[BRIEF]
Copy each line of the material in which the word "agent" appears.
###
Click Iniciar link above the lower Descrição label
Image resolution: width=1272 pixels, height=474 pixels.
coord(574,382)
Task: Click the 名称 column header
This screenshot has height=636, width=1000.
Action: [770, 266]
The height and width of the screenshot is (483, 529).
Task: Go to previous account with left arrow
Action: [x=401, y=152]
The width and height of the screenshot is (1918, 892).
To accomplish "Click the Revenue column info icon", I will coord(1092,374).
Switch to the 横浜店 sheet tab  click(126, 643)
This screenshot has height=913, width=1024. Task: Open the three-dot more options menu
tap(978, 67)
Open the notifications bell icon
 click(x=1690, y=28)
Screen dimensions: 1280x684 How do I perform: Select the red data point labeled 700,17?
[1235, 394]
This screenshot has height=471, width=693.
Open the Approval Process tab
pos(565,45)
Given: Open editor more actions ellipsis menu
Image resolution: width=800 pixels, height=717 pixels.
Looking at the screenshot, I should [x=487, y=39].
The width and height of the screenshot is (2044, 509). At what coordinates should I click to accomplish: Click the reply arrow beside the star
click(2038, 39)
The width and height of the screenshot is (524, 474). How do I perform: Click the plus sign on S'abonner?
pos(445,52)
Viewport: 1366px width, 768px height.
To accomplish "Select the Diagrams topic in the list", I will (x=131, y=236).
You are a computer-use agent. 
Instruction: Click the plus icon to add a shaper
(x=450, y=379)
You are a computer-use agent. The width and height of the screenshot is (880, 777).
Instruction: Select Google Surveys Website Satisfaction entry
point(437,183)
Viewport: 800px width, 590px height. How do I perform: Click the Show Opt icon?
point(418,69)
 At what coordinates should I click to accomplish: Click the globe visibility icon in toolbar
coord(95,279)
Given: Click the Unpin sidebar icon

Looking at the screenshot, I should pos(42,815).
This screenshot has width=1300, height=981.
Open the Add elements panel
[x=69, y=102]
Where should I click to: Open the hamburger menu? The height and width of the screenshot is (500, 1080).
###
[FINISHED TASK]
You are a computer-use agent. 
You are a computer-use agent. The width and height of the screenshot is (880, 777).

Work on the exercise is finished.